New Afghan government being sworn in
Afghanistan's first peaceful transfer of power in decades has begun.
Tribal leaders have gathered for the inauguration of an interim government they hope will begin healing a nation torn apart by decades of war.
President Burhanuddin Rabbani, an elderly professor and poet, is yielding authority to Hamid Karzai, a 44-year-old Pashtun tribal leader.
A drum roll sounded in the background as Rabbani arrived and walked on a red carpet past an honour guard of smartly dressed Afghan soldiers.
Cleric Barkat Ullah opened the proceedings with Koran recitations in an almost haunting voice, and everyone stood to sing the national anthem. A number of speeches were scheduled before Karzai was to take the oath of office.
Behind the podium was a huge portrait of Ahmed Shah Masood, the legendary guerrilla leader who led the battle against Soviet occupation in the 1980s and was assassinated by a suicide bomb on September 9.

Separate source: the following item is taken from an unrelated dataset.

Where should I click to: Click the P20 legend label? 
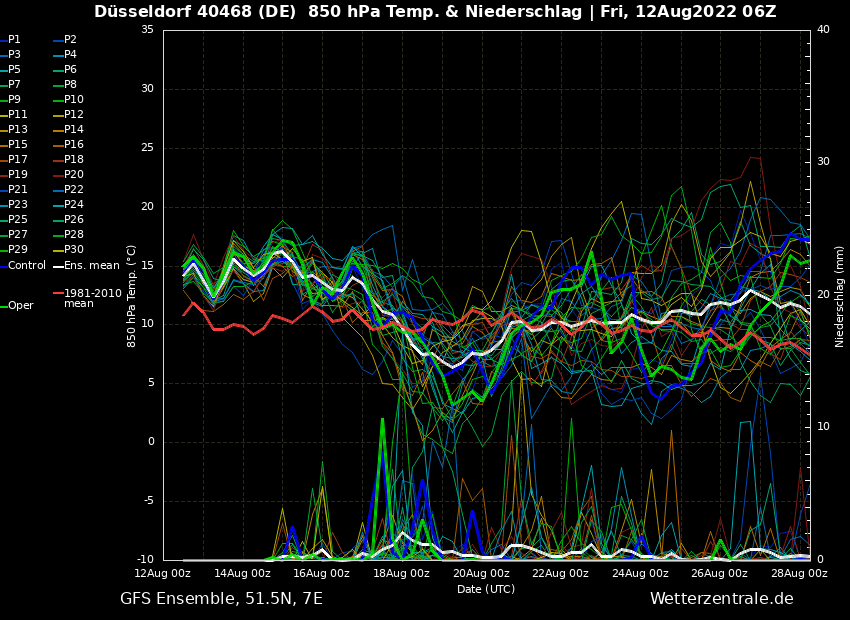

Security was extremely tight. Armed British Royal Marines in camouflage uniforms - the vanguard of an international force mandated to protect the new government - patrolled outside the whitewashed Interior Ministry where the inauguration took place.
Afghan police in uniform patrolled the city. Streets near the Interior Ministry were cordoned off and entire neighbourhoods were closed.
General Tommy Franks, the US commander of the coalition forces that drove out the Taliban regime, was among the invited guests, pledging to continue the search for fugitive members of the al Qaida terrorist network.
The 30-member government faces the staggering challenge of rebuilding a nation whose citizens are largely unprepared for a long, hungry winter and whose coffers were left empty by the ousted Taliban regime.